Begonnen wird mit den Baumaßnahmen noch in diesem Monat. Der erste Spatenstich an der Grindelallee soll am 28. September erfolgen. Dann wird über mindestens vier Monate hinweg die Haltestelle Universität/Staatsbibliothek stadtauswärts in die Grindelallee hinein verlegt, der Fahrradweg optimiert. Diese Baustelle wird eine von neun Maßnahmen sein, die für eine Beschleunigung des Busverkehrs der Linie 5 (Burgwedel-Hauptbahnhof) sorgen soll. Diese Linie ist bislang die einzige, deren Ausbau bereits konkret geplant ist. Das ambitionierte Ziel: Die Fahrzeit, aktuell 54 Minuten zwischen den Endhaltestellen, soll auf 41 Minuten verkürzt werden.

"Außerdem ist es unser Ziel, mit einer höheren Taktzahl eine Kapazitätssteigerung von 30 Prozent zu erreichen", sagt Gerhard Schenk, verantwortlich bei der Hochbahn für die Planung des Programms. Alleine in die Linie 5 werden 40 Millionen Euro investiert. Hier werden Haltestellen verlegt, in einigen Abschnitten Busspuren eingerichtet. Ein wichtiger Faktor für eine Zeitersparnis sind intelligente Ampelschaltungen, sodass die Busse im besten Fall nur an den Haltestellen zum Ein- und Ausstieg halten müssen.

Eine fast genauso hohe Priorität wie die Linie 5 besitzt die Metrobuslinie 3, die zwischen der Speicherstadt und Schenefelder Platz verläuft. "Es gibt Abschnitte, beispielsweise am Kaltenkircher Platz, bei denen die Fahrzeit bei normalem Verkehr 90 Sekunden zwischen zwei Haltestellen dauert, bei Stau benötigt der Bus aber auch mal bis zu 15 Minuten", sagt Sven Plake vom Verbund VHH/PVG, der die Linie befährt. "Da muss dringend etwas getan werden." Für diesen Abschnitt kalkuliert die Stadt mit Kosten in Höhe von 55 Millionen Euro.

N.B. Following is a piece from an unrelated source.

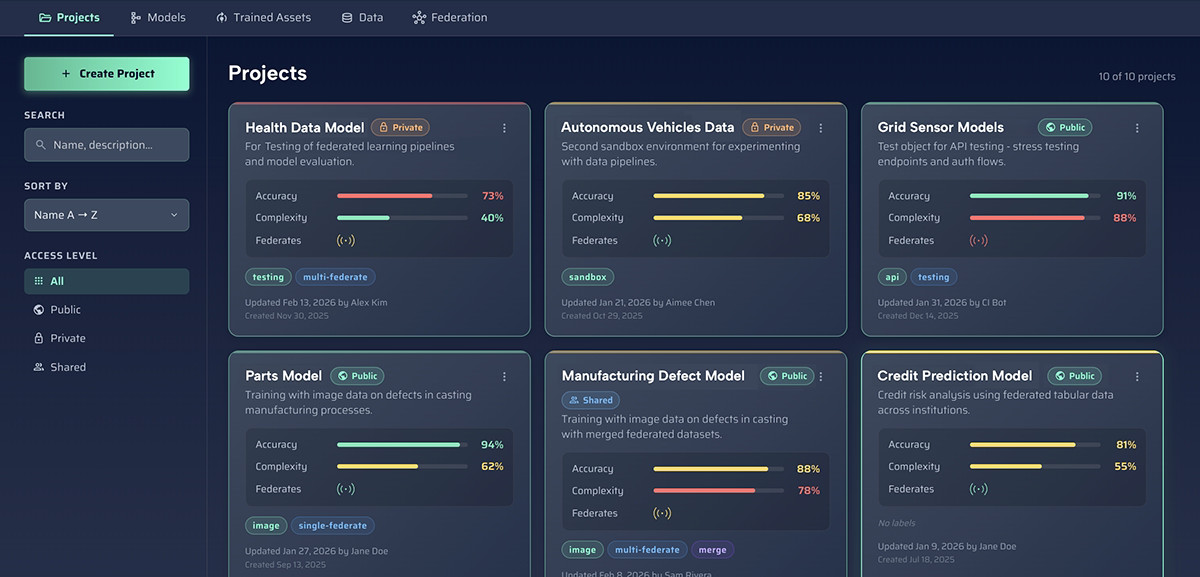Click the Create Project button
This screenshot has width=1200, height=577.
click(x=106, y=74)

"Alles, was den öffentlichen Personennahverkehr attraktiver macht, ist ein Schritt in die richtige Richtung", sagt Paul Schmid, Sprecher des Umweltschutzverbands BUND. Insofern sei auch eine Beschleunigung der Busse zu begrüßen. Noch wichtiger, so der Umweltexperte, seien aber günstigere Fahrpreise: "Im Moment ist es einfach nicht attraktiv, mit dem Bus oder der Bahn zu fahren", so Schmid. Auch Christian Schäfer, Leiter des Bereichs Technik und Verkehr beim ADAC Hansa, hält das Hamburger Busbeschleunigungsprojekt für eine sinnvolle Sache. "Nicht nur die Busse werden schneller, auch der Parallelverkehr wird besser fließen", sagt Schäfer. "Und die Auswirkungen auf den Querverkehr sind nach allen bisherigen Untersuchungen marginal." Vor allem für Europas meist frequentierte Buslinie, die Linie 5 mit ihren täglich mehr als 50 000 Fahrgästen, sei eine Beschleunigung wünschenswert.

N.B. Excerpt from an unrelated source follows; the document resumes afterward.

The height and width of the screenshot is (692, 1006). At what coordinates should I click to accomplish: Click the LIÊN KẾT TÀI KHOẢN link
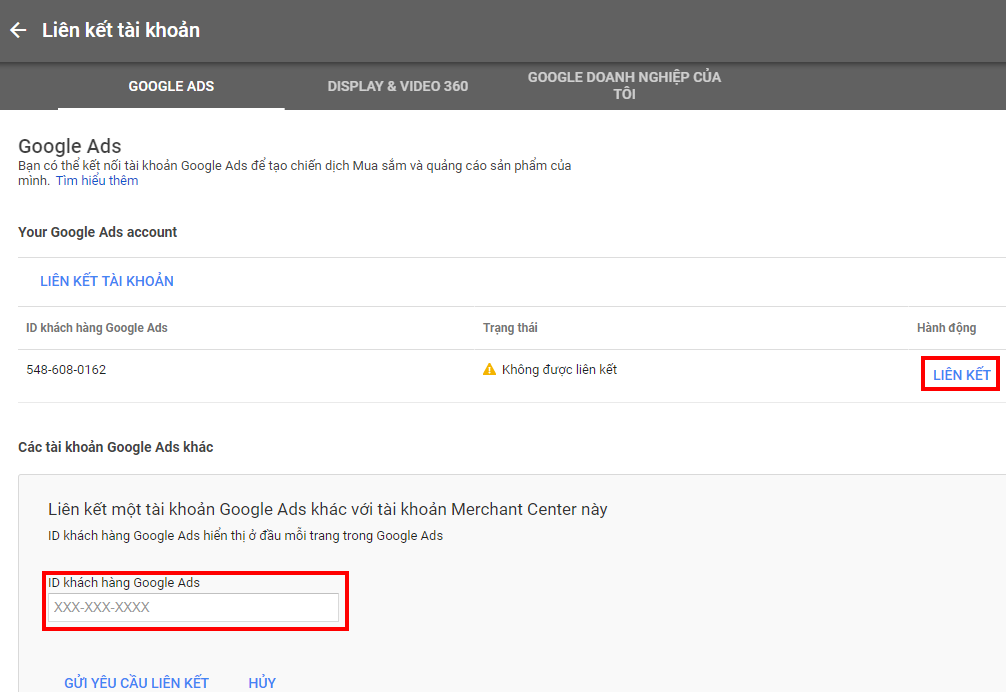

Till Steffen, der verkehrspolitische Sprecher der Grünen-Fraktion, wirft dem Senat bei der Planung der Busbeschleunigung hingegen Konzeptlosigkeit vor: "Dass man 259 Millionen Euro ausgeben will und nicht einmal benennen kann, welcher Nutzen entsteht, ist abenteuerlich." Die Maßnahmen würden vermutlich so gut wie nichts bewirken, sagt Steffen. Das habe sich auch bereits in anderen Städten gezeigt. Der Senat verbrenne mit dem Projekt Steuergelder, sagt Steffen: "Es handelt sich um eine Maßnahme ohne Konzept."

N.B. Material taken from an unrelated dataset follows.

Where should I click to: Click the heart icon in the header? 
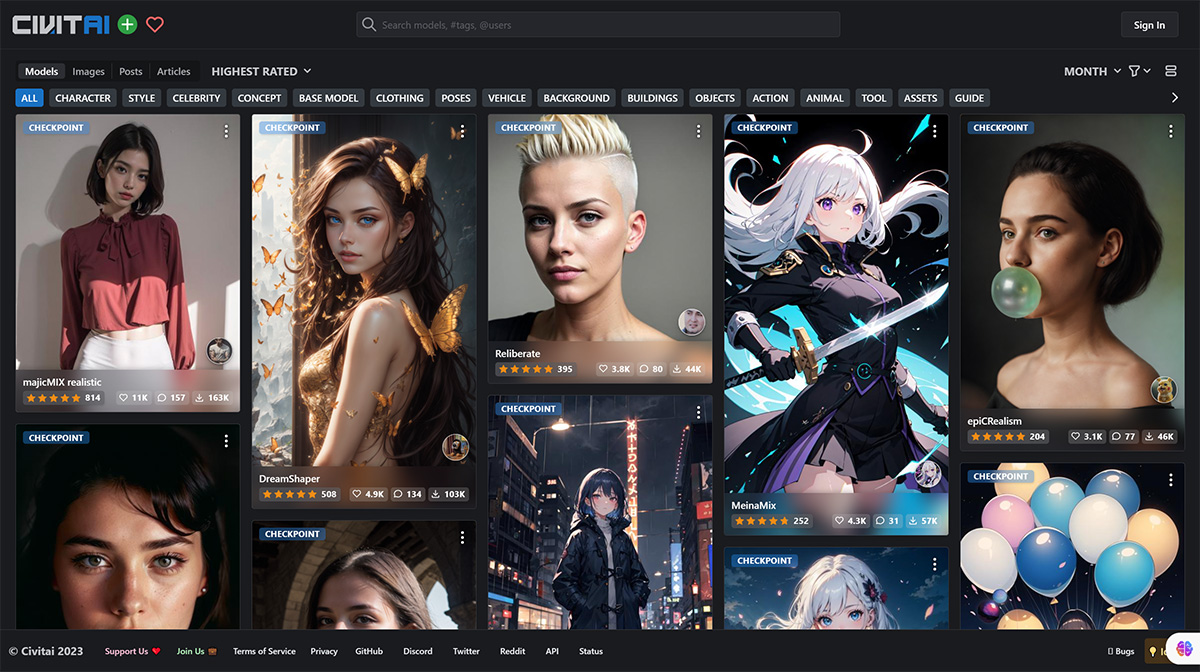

Die ohnehin staugeplagten Hamburger Autofahrer fürchten darüber hinaus, dass die Bus-Offensive zu ihren Lasten gehen könnte: Während der Baumaßnahmen wird es zu Behinderungen kommen, die Maßnahme kostet Parkplätze - und an einigen Stellen werden Pkw-Spuren zugunsten der neuen Busspuren eingeengt.

Einen Vorgeschmack auf die möglicherweise bevorstehenden Behinderungen erhielten Autofahrer gestern: Wegen des großen Andrangs am Messegelände brauchten Autofahrer aus dem Hamburger Nordwesten mehr als eine halbe Stunde für die einige Hundert Meter lange Strecke zwischen Rentzelstraße und Lagerstraße. Im Hamburger Süden behinderten gestern - wie auch in den kommenden Tagen - zudem zahlreiche Großbaustellen den Verkehr.